**Passage:**

Screenshot from Tuesday’s Lewiston City Council meeting, moments after former Councilor Luke Jensen asked the Council to investigate the process that two councilors followed to draft a resolve on diversity and learning.

LEWISTON — Earlier this year, when a debate over how racism is discussed in schools raged across the nation, two city councilors worked with city administration to draft a resolution condemning diversity programs for staff at Lewiston schools, one of the most diverse districts in the state. That draft resolution was recently revealed through a Freedom of Access Act request filed with the city by the Sun Journal.

The councilors planned to keep the resolution confidential until they could suspend City Council rules to introduce a vote on it — giving fellow councilors minutes to read and consider it — but declined to move forward after administration and the city’s diversity, equity and inclusion director disapproved of the resolution.

When staff attempted to edit the resolution to “temper the visible implicit bias,” the councilors could not agree on the language, and opted to drop it until after budget season.

Several councilors and the mayor said they didn’t know about the proposed resolution or the back and forth with staff until the Sun Journal submitted an FOAA request and said if they had, they would have been outraged not only due to the content of the resolution but the way in which it was created.

Lewiston City Council Resolve by sunjournal on Scribd

The resolution, called “A resolve to promote parental rights and denounce certain teachings in Lewiston Public Schools,” says that Lewiston schools appear to be having discussions about “establishing curriculum” based on ideas from organizations including the Educators of Color Collective and Building Anti-Racist White Educators, which the superintendent of schools says is inaccurate.


The resolution penned by Council President Lee Clement and Councilor Rick Lachapelle states the groups align with ideologies “that many believe are distilled from Critical Race Theory, the 1619 Project and similar things which contain radical thinking” that the councilors believe “are counterproductive and have no place in the City of Lewiston or Lewiston Public Schools.”

Both organizations are optional after-school affinity groups for teachers that have been active for two years, Superintendent Jake Langlais said.

“We use state standards and we have a curriculum subcommittee of the School Committee that explicitly goes through our curriculum,” Langlais said. “These groups are not part of that work.”

Critical race theory centers on the idea that racism is ingrained in U.S. social institutions, laws, regulations, and procedures that lead to differential outcomes by race, according to the Brookings Institute.

**Information supplied:**
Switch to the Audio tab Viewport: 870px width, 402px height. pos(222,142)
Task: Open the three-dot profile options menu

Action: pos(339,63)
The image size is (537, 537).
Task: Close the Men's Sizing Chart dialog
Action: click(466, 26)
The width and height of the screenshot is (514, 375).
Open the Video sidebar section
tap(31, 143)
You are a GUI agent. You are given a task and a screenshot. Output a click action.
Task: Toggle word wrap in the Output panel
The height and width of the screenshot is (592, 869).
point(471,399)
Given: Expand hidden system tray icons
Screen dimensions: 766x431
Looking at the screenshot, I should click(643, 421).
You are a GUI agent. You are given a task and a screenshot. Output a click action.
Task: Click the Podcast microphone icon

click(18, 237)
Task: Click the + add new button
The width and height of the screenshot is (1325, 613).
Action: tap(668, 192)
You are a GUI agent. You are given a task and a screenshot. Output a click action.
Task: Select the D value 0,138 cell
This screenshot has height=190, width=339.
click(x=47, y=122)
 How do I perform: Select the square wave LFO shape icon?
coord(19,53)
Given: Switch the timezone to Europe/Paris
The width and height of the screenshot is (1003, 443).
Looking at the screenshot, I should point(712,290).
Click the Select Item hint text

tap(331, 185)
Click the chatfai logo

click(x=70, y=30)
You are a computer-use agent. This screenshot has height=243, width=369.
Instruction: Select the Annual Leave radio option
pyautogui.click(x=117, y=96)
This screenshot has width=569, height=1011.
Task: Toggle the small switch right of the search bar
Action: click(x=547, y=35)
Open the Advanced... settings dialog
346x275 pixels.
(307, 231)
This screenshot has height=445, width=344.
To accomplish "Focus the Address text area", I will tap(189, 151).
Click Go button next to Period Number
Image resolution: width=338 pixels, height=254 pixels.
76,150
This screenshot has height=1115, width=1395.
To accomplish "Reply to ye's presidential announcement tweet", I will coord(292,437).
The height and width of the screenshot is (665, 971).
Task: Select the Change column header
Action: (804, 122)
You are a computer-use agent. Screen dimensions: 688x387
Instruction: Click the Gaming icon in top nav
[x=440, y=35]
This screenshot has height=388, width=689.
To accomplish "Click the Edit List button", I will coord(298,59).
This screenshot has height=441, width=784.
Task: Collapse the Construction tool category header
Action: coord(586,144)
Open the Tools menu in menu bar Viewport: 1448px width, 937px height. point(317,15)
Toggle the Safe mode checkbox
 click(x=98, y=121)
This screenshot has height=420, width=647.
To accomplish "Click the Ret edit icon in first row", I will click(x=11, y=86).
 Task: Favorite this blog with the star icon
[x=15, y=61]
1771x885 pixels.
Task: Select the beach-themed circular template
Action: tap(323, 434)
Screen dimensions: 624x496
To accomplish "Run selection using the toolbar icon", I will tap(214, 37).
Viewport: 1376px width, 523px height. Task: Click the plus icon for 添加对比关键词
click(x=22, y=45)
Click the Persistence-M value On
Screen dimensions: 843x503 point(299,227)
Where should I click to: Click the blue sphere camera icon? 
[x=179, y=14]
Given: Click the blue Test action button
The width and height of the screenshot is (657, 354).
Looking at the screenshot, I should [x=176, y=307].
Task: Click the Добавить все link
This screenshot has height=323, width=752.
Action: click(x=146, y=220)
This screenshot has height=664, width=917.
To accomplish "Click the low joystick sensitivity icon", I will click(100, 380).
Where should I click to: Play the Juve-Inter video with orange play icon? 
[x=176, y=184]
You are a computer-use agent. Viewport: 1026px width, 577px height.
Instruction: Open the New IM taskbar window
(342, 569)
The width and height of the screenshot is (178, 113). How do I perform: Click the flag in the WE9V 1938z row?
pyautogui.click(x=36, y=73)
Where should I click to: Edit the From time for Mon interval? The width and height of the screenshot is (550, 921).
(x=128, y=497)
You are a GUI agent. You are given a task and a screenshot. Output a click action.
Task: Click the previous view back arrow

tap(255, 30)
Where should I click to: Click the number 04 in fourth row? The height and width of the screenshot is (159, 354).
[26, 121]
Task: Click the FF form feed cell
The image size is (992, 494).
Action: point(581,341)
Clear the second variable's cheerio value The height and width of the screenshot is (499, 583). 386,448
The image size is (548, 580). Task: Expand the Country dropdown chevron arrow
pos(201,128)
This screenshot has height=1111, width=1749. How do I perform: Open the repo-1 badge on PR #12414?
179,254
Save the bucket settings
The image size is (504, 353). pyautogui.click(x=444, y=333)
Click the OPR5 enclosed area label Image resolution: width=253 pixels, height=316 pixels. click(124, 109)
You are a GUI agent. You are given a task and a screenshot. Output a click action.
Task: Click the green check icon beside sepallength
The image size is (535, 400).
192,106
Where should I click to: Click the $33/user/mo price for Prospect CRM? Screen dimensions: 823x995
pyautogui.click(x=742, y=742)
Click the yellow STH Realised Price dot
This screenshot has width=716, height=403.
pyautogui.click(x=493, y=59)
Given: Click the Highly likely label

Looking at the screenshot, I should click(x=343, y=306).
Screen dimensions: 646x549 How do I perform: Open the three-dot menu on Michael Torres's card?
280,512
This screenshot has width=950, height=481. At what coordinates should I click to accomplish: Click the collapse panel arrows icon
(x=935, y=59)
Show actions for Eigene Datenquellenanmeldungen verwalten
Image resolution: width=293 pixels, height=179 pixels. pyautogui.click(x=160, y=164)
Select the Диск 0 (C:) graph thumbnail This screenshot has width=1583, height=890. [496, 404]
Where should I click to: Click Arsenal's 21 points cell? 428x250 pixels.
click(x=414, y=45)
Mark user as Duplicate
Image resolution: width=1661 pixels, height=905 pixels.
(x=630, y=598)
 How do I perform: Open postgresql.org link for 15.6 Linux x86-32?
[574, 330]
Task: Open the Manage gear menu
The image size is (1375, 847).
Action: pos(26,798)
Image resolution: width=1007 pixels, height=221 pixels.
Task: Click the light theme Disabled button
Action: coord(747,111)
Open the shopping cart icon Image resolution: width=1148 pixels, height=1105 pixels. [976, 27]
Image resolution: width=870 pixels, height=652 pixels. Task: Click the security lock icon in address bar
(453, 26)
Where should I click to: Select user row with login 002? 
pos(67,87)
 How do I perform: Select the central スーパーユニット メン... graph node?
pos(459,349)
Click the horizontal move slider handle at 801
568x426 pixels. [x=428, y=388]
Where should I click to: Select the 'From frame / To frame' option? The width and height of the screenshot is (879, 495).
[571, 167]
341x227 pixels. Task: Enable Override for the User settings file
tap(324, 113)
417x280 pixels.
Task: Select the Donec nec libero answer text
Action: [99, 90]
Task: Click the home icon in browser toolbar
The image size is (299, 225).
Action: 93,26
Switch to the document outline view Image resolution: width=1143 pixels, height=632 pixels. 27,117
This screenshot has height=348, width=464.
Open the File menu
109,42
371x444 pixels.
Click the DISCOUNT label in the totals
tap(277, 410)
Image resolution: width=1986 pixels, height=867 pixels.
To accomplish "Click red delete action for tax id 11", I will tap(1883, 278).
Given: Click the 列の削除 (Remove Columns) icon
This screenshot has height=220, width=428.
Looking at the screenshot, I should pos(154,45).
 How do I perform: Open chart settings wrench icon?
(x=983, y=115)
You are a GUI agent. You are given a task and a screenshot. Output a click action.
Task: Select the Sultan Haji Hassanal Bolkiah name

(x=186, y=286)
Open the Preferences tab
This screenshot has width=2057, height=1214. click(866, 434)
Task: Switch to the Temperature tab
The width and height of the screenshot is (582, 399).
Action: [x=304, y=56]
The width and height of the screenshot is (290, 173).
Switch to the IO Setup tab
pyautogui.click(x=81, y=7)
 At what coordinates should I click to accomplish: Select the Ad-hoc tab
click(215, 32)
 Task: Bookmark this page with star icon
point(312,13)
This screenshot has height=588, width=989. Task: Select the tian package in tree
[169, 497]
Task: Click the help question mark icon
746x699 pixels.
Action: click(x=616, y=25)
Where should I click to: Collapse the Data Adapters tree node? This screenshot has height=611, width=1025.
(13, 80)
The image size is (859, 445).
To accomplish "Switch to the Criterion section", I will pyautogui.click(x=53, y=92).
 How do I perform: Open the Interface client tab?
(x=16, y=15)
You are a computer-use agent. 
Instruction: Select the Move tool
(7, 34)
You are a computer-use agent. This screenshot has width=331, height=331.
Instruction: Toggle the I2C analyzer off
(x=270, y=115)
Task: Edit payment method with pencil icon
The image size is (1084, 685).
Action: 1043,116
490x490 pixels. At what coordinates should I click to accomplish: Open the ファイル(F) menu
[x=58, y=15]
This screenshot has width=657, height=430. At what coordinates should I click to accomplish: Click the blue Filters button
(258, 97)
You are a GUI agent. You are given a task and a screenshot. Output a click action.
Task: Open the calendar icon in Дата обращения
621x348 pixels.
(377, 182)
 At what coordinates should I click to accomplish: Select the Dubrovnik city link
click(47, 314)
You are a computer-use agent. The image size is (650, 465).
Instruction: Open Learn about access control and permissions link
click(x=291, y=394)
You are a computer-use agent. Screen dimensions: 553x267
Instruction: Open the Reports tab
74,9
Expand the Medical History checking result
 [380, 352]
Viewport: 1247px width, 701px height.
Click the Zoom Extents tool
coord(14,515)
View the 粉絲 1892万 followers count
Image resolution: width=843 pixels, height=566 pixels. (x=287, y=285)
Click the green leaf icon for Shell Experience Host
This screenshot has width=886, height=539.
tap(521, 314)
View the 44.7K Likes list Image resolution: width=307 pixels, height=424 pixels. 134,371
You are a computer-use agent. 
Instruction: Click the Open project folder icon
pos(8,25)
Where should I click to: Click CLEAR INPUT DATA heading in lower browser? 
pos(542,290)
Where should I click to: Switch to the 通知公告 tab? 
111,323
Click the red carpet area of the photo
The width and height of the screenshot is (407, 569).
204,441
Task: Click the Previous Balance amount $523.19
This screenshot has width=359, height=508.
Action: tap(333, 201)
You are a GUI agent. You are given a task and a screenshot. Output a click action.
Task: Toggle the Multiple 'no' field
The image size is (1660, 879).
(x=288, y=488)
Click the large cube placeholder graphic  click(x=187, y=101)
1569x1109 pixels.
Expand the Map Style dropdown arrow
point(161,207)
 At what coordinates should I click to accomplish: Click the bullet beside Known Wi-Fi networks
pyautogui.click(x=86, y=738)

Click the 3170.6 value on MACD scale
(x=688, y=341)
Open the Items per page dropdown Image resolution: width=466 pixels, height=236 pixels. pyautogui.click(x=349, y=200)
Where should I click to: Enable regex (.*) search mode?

**Instruction:** Copy the Lewiston council resolution article again, starting with "Critical race theory centers" and going on through "the Brookings Institute.", but substitute "embedded" for "ingrained".

**Solution to this task:**
Critical race theory centers on the idea that racism is embedded in U.S. social institutions, laws, regulations, and procedures that lead to differential outcomes by race, according to the Brookings Institute.